Sten Christensen

Personal information
- Date of birth: 18 December 1965 (age 60)
- Place of birth: Denmark
- Height: 1.89 m (6 ft 2 in)
- Position: Goalkeeper

Senior career*
- Years: Team / Apps / (Gls)
- 1992: Brøndby / 4 / (0)
- Hvidovre

= Sten Christensen =

Danish footballer (born 1965)

Sten Christensen (born 18 December 1965) is a Danish former professional footballer who played as a goalkeeper.

==Club career==
In 1992, Christensen joined Brøndby. Christensen made his debut for the club on 16 August 1992 in a 3–3 Superligaen draw against Frem. During his time at Brøndby, Christensen would make three more Superligaen appearances for the club, primarily serving as a deputy to Mogens Krogh. Christensen would later join Hvidovre, making 15 league appearances in the 1996–97 Danish Superliga season, following Hvidovre's promotion to the top flight.

==Coaching career==
In 2008, Christensen returned to Brøndby as a goalkeeping coach.
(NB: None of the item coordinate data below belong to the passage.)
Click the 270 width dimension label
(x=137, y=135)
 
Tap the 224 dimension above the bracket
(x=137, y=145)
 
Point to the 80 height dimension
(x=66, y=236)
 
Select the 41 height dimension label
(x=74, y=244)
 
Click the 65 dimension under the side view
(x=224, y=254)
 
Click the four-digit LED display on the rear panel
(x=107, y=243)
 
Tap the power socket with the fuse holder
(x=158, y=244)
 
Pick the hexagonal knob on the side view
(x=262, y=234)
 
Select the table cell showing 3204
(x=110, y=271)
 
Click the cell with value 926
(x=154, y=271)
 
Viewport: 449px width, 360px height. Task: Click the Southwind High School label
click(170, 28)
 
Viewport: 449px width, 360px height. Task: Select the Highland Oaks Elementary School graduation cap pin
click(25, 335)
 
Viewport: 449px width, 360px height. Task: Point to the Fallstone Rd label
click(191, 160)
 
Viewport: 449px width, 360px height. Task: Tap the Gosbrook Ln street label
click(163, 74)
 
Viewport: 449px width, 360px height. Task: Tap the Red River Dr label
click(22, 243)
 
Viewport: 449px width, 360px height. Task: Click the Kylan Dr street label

In July 2012, English club Chelsea recruited Christensen as a scout, whilst he was still employed at Brøndby. A subsequent 2018 investigation by Football Leaks and Danish newspaper Politiken revealed there was no evidence Christensen performed any scouting duties whilst employed at the club on an £11,400 per month salary. Christensen left Brøndby at the end of 2018.

==Personal life==
Christensen's son, Andreas, is a current international footballer for Denmark.